#### What needs to be done:
Copy the rows below word for word, from the start of the rows through the line that contains "(x=177, y=22)".

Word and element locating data

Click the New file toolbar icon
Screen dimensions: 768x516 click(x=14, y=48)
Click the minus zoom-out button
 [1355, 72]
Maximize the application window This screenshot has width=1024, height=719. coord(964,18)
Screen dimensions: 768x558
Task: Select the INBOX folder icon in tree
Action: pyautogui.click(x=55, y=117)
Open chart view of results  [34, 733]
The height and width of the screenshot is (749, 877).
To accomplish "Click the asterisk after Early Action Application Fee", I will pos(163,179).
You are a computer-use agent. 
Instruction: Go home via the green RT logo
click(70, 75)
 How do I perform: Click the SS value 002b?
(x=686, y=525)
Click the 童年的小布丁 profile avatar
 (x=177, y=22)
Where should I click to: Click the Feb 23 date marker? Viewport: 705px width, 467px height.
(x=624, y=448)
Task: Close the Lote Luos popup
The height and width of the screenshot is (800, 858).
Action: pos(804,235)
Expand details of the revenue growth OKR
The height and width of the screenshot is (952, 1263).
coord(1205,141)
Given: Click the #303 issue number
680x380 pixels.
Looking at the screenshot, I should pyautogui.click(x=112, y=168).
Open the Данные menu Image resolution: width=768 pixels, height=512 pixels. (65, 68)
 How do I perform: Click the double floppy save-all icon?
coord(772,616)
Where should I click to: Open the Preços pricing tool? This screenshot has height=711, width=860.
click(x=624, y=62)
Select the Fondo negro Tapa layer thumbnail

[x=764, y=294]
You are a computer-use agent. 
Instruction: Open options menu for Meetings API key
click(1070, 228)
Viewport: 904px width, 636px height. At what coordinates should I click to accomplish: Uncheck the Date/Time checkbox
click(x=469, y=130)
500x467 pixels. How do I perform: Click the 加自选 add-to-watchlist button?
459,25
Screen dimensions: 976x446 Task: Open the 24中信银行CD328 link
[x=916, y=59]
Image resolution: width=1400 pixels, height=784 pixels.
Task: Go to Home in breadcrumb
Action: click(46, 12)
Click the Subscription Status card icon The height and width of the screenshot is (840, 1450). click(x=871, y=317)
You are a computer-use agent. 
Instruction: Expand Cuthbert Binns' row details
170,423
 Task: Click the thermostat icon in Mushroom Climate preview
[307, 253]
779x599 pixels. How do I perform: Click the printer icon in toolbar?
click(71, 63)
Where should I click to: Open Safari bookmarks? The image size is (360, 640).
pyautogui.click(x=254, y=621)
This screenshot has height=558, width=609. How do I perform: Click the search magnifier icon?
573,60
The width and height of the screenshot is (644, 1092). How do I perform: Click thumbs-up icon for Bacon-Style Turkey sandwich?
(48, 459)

#### Output for this task:
Click the New file toolbar icon
Screen dimensions: 768x516 click(x=14, y=48)
Click the minus zoom-out button
 [1355, 72]
Maximize the application window This screenshot has width=1024, height=719. coord(964,18)
Screen dimensions: 768x558
Task: Select the INBOX folder icon in tree
Action: pyautogui.click(x=55, y=117)
Open chart view of results  [34, 733]
The height and width of the screenshot is (749, 877).
To accomplish "Click the asterisk after Early Action Application Fee", I will pos(163,179).
You are a computer-use agent. 
Instruction: Go home via the green RT logo
click(70, 75)
 How do I perform: Click the SS value 002b?
(x=686, y=525)
Click the 童年的小布丁 profile avatar
 (x=177, y=22)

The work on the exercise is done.